Active Learning Sampling Strategies

Hardik Dave
13 min readMay 29, 2020

In this article, we will first understand the core concepts behind Active Learning and then we will look into sampling strategies used in Active Learning.

Photo by Franki Chamaki on Unsplash

What is Active Learning?

Active Learning is a technique in machine learning through which a learning algorithm specifically looks for the data which is most informative to the model instead being trained on whole dataset.

In a fully supervised learning approach, we need to have a lot of labeled data for the model to train on. Supervised learning methods require a large amount of labeled data for training. But what if we have a large pool of unlabeled data only?

So to apply supervised machine learning algorithms on this large pool of unlabeled dataset, we need to label them all.

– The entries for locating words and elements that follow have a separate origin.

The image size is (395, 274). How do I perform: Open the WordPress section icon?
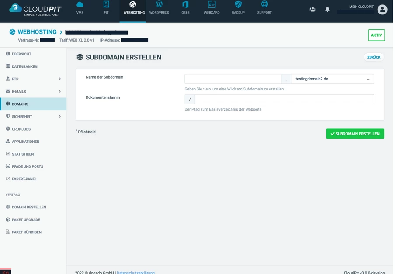pyautogui.click(x=159, y=5)
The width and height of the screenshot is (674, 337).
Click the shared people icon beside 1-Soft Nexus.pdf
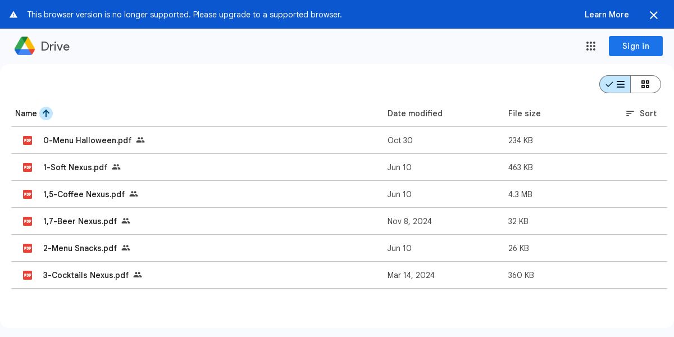click(x=116, y=167)
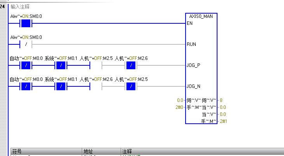Select the AXIS0_MAN block title
284x156 pixels.
click(x=201, y=17)
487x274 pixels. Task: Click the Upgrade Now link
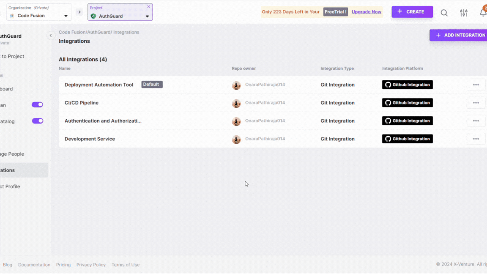click(x=366, y=12)
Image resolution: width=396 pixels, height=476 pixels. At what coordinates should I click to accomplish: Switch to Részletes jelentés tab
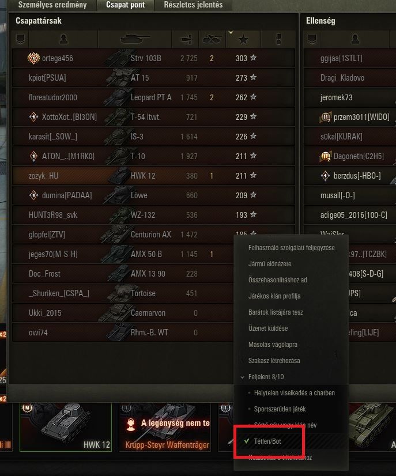[193, 5]
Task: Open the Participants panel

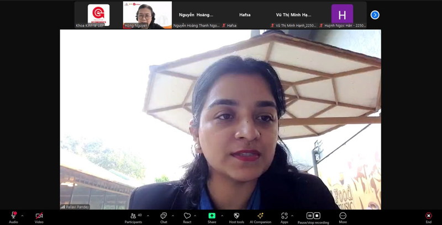Action: click(133, 216)
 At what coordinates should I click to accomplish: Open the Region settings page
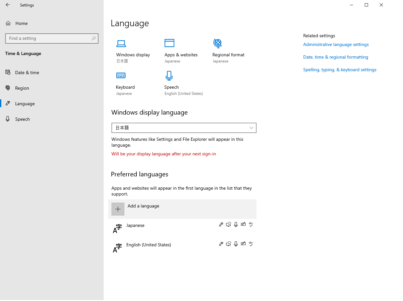pyautogui.click(x=22, y=88)
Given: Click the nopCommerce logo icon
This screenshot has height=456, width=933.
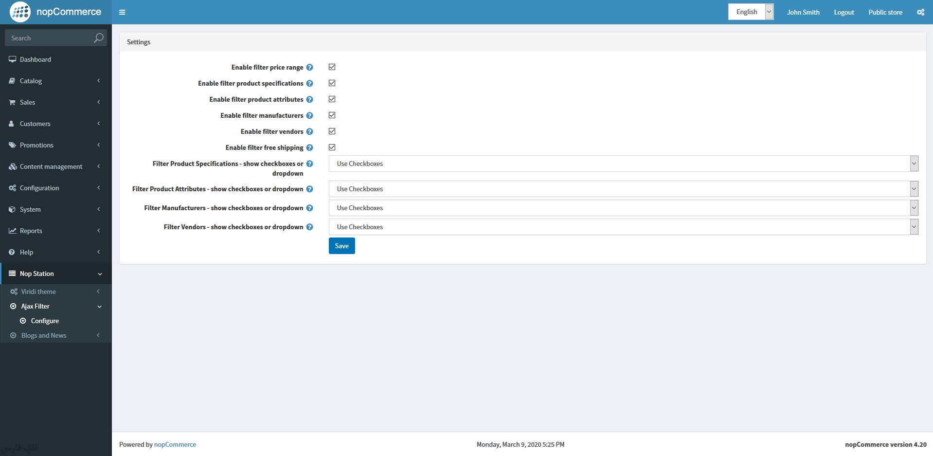Looking at the screenshot, I should point(20,12).
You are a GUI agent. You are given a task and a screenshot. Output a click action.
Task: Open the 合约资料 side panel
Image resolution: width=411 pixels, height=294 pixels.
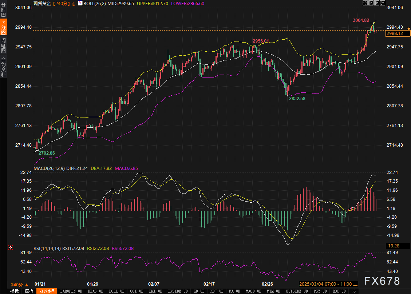pos(3,67)
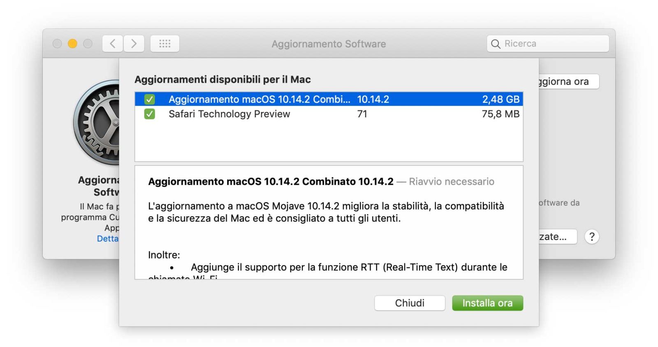Click the magnifying glass in the search field
The width and height of the screenshot is (658, 347).
[495, 43]
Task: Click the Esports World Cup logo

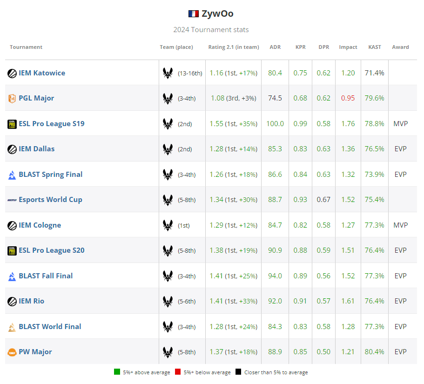Action: coord(11,200)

In that case, we need to have a human expert who can label every data instance. But this process would be too expensive and time-consuming.

Here, Active Learning comes to rescue. The basic idea is that we will label only a few data samples for training and still we will be able to achieve high accuracy. Active learning says that we will select a few specific unlabeled data samples for labeling by a human expert. And then we will train our model on those few data samples. Active Learning guarantees that even if we have chosen only a few data samples instead of the whole dataset for labeling and training, we can still achieve similar or higher accuracy/performance than a model trained on the whole labeled dataset.

Sometimes, this process is implemented as an iterative process which means we will select a few numbers of samples for labeling repeatedly from the unlabeled pool of samples.

We can consider active learning as a semi-supervised learning approach. A fully supervised learning algorithm utilizes a full labeled dataset for training whereas an unsupervised learning algorithm considers only unlabelled data. The active learning approach does not require a whole set of data for training thus it can be called a semi-supervised learning method.

Image Credit (Settles, 2009)

The above figure is a pictorial representation of the process of pool-based active learning which is sourced from a survey paper on active learning. Here the human expert is termed as an “oracle”.

From binary classification example, we can easily understand and visualize why we select only a few specific data samples for labeling.

Image Credit (Settles, 2009)

In the above figure, (a) represents a large pool of unlabeled dataset. Now if we randomly select some samples for labeling and training, the algorithm will predict the decision boundary as shown in (b). Now if we employ active learning sampling strategies for selecting data samples for labeling and training, the active learning algorithm will only select the data samples which are closest to the actual decision boundary disregarding irrelevant data samples from consideration which can be shown in ©.

The data samples selected in © are responsible for separating two classes and thus are the most informative and useful data samples for the model to learn from. The active learning technique aims to select this type of informative data samples which can improve the learning of the model and enhance the discriminative and predictive ability of the model.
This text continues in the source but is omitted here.